Abu Dhabi National Oil Company (Adnoc) today told customers it will cut crude oil deliveries from several major oilfields as the UAE moved to comply with a reduced Opec oil-production ceiling. On Friday, the group of oil exporting nations agreed at an emergency meeting in Vienna to cut its members' production quotas by 1.5 million barrels per day (bpd) - about five per cent - in a move to stabilise oil markets. Under the agreement, which takes effect from Saturday, the UAE would cut its crude output by 134,000 bpd.
Providing the first evidence of member compliance with the new Opec quotas, Adnoc said it would cut its contracted volumes for crude production from the offshore Upper Zakum field by five per cent in November and December. The company said it would also reduce December supplies of Murban crude to its customers by 15 per cent, of Lower Zakum crude by 10 per cent, and of crude from the Umm Shaif field by five per cent.
The major Opec oil producer, Saudi Arabia, today affirmed its government's desire for a stable oil market. As reported by the Saudi Press Agency, its Cabinet emphasised during a meeting the kingdom's desire to avoid "extreme swings" in crude prices and to balance the interests of oil producers and consumers. But so far, Opec's first quota reductions since 2006 have failed to halt crude's breathtaking slump to about $64 a barrel from the record peak of $147.27 in July. Analysts have placed part of the blame for that on Opec's failure to enforce previous production cuts announced during periods of falling oil prices.
"Opec has difficulty managing markets in cyclical downturns," Guy Caruso, the US Energy Information Agency chief, said today at a conference in London. He said he did not yet know whether Opec's announced cut would be sufficient to stem the recent price decline. The Opec secretary general, Abdalla el Badri, said today the group would call another emergency meeting if crude prices continued sliding. Its next scheduled meeting is on Dec 17 in Algeria.
US crude touched a 17-month low of $61.30 on Monday, before recovering today to above $64 a barrel. The steep price slide has caused Opec and its traditional counterweight, the International Energy Agency (IEA), to raise strikingly similar concerns about world oil supplies. The IEA, which represents the interests of 28 industrialised oil consuming countries, warned today that restricted investment in oil production due to falling crude prices could cause a supply shortfall.
"Supply will become very tight again in the next several years," the agency's president, Nobuo Tanaka, told Reuters on the sidelines of the London conference. "We may see lots of impact on small upstream projects. There have been some talks that big projects may also get delayed. We are concerned about it." IEA warnings about low oil prices are rare. Barely a week ago, Mr Tanaka asked Opec not to cut production, arguing that such action could exacerbate the global economic downturn. However, the continued weakening of crude markets now has the IEA worried that prices could fall below levels needed to maintain sufficient world oil supplies in coming years.

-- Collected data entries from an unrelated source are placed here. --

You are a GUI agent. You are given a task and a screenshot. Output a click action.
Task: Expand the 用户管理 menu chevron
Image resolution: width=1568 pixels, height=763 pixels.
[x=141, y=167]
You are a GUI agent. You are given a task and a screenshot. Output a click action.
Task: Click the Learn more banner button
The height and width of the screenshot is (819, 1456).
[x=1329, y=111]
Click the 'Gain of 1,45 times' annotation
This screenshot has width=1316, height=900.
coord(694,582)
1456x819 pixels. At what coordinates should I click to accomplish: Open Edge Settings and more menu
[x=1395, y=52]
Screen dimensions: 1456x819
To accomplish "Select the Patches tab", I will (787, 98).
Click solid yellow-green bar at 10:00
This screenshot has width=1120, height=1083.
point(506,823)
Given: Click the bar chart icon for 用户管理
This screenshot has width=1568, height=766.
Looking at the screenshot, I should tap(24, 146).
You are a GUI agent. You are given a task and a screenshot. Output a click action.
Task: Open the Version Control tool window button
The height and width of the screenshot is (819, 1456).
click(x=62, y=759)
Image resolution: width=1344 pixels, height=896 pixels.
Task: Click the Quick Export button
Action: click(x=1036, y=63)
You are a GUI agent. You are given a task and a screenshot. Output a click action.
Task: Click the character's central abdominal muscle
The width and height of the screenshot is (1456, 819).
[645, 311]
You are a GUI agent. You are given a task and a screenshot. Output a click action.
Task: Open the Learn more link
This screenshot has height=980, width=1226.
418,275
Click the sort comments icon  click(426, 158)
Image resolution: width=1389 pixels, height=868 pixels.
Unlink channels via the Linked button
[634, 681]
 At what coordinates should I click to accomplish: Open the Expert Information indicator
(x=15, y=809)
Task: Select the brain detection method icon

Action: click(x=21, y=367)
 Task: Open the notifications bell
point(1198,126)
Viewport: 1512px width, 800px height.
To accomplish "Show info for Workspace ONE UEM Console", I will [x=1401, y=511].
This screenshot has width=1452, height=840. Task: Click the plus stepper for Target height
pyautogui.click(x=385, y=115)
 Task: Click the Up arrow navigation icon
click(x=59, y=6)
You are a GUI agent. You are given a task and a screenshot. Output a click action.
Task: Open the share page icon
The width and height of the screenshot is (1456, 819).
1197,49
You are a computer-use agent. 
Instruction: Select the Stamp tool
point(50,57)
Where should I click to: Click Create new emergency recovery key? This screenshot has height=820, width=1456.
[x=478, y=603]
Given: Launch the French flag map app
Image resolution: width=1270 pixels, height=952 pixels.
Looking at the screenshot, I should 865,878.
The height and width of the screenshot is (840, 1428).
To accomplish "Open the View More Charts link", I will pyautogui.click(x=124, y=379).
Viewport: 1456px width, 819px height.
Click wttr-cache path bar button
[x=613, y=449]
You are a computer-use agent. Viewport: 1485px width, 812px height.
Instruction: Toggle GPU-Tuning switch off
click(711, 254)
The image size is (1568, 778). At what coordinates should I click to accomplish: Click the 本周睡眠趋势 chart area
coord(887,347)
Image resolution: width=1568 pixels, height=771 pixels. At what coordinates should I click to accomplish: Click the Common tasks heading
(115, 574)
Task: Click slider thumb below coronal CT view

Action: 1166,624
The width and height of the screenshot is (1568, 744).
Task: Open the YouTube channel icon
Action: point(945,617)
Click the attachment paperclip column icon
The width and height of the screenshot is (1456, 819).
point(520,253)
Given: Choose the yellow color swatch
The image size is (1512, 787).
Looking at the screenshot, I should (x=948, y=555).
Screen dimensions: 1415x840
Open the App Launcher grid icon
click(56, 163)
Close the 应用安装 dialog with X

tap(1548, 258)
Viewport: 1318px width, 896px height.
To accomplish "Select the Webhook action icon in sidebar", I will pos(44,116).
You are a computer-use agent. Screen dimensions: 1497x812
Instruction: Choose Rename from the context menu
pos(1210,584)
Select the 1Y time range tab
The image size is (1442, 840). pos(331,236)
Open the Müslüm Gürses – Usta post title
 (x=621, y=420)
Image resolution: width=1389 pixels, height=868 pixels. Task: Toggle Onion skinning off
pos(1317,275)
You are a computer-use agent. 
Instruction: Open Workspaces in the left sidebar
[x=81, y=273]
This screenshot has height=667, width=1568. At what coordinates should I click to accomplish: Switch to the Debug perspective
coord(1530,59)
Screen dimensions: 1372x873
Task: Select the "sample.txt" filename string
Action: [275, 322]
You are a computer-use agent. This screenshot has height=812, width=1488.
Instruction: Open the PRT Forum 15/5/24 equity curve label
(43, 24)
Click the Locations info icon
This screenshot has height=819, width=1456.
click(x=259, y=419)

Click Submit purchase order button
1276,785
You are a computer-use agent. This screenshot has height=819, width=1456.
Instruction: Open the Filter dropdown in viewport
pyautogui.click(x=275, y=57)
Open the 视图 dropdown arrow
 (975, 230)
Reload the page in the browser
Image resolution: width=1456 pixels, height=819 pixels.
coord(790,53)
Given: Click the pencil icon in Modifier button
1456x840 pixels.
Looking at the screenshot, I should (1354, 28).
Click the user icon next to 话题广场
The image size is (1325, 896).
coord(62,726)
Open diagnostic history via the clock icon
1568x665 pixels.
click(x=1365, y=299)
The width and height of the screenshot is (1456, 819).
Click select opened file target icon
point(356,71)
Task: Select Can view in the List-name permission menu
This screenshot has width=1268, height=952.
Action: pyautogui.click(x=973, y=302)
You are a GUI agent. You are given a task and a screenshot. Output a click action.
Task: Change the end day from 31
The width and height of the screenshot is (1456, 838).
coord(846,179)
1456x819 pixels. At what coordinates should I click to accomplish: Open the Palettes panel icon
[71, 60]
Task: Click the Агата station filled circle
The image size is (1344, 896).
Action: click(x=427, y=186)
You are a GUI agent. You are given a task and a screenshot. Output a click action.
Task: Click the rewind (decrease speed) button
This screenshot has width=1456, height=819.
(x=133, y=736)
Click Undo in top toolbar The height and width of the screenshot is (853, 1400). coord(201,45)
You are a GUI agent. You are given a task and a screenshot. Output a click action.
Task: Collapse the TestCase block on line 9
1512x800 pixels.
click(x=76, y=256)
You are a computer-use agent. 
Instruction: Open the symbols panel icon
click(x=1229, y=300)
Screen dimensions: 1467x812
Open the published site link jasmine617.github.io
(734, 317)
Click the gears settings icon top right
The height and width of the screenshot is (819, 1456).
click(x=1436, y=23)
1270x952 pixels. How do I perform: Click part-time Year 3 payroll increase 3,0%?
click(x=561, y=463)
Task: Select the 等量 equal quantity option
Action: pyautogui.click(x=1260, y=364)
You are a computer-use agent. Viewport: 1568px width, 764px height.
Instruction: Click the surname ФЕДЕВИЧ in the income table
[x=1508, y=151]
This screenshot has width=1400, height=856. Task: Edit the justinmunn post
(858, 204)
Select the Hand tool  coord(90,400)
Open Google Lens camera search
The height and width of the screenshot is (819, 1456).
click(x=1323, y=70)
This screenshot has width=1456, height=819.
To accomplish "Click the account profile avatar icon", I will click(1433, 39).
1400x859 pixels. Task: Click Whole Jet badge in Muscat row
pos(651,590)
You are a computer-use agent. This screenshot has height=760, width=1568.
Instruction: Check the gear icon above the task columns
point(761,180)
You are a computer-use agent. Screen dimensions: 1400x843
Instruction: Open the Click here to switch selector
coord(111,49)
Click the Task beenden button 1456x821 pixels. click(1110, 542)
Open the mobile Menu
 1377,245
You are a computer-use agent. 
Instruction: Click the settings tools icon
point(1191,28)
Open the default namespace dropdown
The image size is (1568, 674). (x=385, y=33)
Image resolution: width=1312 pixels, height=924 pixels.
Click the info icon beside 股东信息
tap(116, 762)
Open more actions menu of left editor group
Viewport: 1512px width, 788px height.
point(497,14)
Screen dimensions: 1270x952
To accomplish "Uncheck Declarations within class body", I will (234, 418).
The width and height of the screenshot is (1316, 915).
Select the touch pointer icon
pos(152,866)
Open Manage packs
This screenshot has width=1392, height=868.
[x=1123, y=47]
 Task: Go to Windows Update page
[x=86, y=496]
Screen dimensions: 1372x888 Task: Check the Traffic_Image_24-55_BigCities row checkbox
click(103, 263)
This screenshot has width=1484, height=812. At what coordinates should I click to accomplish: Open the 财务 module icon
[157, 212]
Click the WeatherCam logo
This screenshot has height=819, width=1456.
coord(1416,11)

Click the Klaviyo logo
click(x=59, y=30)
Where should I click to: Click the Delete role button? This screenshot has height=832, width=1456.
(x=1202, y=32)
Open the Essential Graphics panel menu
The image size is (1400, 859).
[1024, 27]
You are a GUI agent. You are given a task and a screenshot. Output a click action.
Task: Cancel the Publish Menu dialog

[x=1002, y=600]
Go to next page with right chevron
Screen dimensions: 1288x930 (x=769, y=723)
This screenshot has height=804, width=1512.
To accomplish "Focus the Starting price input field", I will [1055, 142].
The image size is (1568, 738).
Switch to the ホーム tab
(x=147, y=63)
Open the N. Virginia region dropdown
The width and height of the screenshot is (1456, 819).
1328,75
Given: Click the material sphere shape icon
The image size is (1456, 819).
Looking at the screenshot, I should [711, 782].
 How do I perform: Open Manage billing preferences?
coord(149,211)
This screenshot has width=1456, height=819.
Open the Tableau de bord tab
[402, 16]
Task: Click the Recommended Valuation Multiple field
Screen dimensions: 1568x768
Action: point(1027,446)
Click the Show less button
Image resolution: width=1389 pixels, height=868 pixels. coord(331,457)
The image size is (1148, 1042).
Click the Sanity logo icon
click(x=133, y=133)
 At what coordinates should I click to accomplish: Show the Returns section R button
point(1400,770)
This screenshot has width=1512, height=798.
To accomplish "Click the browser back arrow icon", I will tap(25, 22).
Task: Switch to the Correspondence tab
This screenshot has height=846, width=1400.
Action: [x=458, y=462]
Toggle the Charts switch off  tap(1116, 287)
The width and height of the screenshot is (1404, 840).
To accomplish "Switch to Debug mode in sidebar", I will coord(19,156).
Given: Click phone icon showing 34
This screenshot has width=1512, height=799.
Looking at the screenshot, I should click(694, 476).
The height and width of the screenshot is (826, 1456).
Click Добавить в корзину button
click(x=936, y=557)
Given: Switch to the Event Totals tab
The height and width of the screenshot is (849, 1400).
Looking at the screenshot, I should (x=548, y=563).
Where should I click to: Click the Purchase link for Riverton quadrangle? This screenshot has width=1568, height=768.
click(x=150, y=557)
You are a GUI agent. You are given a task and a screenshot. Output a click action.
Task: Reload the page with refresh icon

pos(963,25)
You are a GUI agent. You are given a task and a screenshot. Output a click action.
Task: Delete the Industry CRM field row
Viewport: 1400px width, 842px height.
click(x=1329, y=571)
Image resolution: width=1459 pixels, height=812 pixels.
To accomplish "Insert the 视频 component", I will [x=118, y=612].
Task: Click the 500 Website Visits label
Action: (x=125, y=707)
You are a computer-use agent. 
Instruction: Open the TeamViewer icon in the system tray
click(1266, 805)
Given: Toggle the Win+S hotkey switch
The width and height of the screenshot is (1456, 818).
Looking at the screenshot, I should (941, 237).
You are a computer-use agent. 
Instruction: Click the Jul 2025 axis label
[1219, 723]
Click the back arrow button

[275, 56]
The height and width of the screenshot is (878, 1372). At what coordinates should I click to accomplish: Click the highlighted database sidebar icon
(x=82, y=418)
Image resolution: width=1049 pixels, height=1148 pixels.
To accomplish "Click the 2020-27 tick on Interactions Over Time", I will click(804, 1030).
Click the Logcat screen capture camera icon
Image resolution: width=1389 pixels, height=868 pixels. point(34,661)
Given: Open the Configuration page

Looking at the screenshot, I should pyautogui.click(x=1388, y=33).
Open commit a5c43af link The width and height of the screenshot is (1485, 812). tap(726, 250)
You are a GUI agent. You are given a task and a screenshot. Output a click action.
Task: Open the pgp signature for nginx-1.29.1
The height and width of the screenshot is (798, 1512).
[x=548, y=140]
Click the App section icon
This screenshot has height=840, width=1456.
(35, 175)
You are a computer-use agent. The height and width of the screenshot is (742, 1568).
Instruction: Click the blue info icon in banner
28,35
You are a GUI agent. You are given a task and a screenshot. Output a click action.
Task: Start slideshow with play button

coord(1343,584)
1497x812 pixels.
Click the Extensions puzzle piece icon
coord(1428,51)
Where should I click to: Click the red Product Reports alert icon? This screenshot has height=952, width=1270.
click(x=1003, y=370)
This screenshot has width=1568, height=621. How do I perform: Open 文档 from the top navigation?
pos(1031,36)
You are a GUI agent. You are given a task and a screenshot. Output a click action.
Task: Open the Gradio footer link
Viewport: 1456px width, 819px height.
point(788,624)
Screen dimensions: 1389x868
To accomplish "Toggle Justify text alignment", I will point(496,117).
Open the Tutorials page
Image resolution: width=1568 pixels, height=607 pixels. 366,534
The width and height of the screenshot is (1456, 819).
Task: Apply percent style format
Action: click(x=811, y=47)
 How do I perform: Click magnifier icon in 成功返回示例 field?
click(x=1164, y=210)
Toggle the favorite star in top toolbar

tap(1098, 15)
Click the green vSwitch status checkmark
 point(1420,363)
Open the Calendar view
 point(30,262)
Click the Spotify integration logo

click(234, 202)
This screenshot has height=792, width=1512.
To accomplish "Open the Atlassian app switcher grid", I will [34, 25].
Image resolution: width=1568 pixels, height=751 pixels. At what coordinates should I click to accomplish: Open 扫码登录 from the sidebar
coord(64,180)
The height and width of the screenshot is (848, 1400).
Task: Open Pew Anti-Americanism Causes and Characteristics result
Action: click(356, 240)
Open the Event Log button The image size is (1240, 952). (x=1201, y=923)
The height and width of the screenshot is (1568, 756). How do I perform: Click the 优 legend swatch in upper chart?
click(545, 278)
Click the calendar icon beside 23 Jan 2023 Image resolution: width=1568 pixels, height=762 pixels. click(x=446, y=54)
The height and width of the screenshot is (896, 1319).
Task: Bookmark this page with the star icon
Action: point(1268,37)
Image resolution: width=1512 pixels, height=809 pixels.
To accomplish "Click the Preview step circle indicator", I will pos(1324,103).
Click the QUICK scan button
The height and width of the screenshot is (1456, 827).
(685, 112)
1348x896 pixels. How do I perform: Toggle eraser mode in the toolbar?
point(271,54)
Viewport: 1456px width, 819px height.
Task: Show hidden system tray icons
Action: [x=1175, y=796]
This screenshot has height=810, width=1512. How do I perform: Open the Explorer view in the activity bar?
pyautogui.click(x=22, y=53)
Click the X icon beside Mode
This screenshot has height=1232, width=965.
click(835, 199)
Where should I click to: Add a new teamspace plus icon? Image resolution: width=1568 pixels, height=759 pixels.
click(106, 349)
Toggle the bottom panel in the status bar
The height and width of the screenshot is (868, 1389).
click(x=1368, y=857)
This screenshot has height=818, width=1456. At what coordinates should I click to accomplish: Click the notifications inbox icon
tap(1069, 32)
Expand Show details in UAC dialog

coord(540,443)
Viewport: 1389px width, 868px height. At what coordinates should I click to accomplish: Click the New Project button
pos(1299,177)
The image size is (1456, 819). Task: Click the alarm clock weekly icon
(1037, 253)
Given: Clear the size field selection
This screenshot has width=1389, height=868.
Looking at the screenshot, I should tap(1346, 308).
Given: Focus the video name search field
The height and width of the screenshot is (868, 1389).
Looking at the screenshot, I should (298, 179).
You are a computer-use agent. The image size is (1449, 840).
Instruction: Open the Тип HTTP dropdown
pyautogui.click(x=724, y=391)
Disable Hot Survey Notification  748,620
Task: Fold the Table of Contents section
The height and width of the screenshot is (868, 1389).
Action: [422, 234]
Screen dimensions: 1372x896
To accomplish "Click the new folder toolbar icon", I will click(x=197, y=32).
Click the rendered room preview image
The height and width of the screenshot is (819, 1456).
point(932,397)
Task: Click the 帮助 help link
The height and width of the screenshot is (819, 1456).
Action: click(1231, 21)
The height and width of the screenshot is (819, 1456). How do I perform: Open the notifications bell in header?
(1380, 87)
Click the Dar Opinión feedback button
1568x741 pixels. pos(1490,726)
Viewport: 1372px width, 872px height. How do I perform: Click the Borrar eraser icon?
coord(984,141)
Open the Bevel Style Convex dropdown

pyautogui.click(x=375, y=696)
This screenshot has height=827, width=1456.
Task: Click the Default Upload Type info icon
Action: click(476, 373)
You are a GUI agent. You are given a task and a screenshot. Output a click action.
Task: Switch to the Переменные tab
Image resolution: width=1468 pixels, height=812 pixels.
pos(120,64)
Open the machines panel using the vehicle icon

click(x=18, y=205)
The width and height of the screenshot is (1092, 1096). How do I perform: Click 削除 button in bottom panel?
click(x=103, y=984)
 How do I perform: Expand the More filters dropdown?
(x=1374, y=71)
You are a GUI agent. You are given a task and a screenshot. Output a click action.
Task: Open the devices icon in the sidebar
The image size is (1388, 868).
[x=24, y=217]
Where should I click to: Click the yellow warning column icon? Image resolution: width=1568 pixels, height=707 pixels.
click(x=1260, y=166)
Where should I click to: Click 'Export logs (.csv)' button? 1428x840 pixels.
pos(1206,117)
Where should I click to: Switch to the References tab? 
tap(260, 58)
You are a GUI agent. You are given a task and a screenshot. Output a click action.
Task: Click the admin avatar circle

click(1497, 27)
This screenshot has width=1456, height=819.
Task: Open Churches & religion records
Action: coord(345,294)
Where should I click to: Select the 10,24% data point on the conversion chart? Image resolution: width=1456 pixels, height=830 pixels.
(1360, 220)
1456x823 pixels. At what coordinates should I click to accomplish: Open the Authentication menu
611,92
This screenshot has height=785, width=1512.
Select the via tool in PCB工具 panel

"We have seen this financial crisis. The supply side, as well as the demand side, has been hit badly," Mr Tanaka said. On Friday, following its decision to cut quotas, Opec said the oil price collapse was jeopardising oil projects and could cause "a medium-term supply shortage". Nonetheless, some positive signs concerning energy investment surfaced today: the Qatari oil minister, Abdullah al Attiyah, said billions of dollars of energy projects under construction in the Gulf state were not under threat at current oil prices; and Tony Hayward, the chief executive of Britain's largest oil company, BP, said the company was "making good" on an earlier promise to boost production. "We are well placed to weather the prevailing financial storm and to benefit from the business opportunities that may well arise from a downturn," he said.
BP today posted net income of US$8.05 billion (Dh29.54bn) for the third quarter, up 83 per cent from $4.41bn a year earlier. In the short term, concerns about compliance with the reduced Opec production ceiling are likely to persist, given that the 56 per cent decline in crude prices since July is eroding the budget surpluses of Gulf states and threatening to slow or even derail the region's economic boom.
Still, the UAE's economy would continue to expand even if oil prices fell to $40 a barrel, Michael Tomalin, the chief executive of National Bank of Abu Dhabi, said today, addressing a sales meeting in London. "There is some way to go for oil before it has an impact on the economy," Hareb al Darmaki, the executive director of the Abu Dhabi Investment Authority, a sovereign wealth fund, told the same meeting.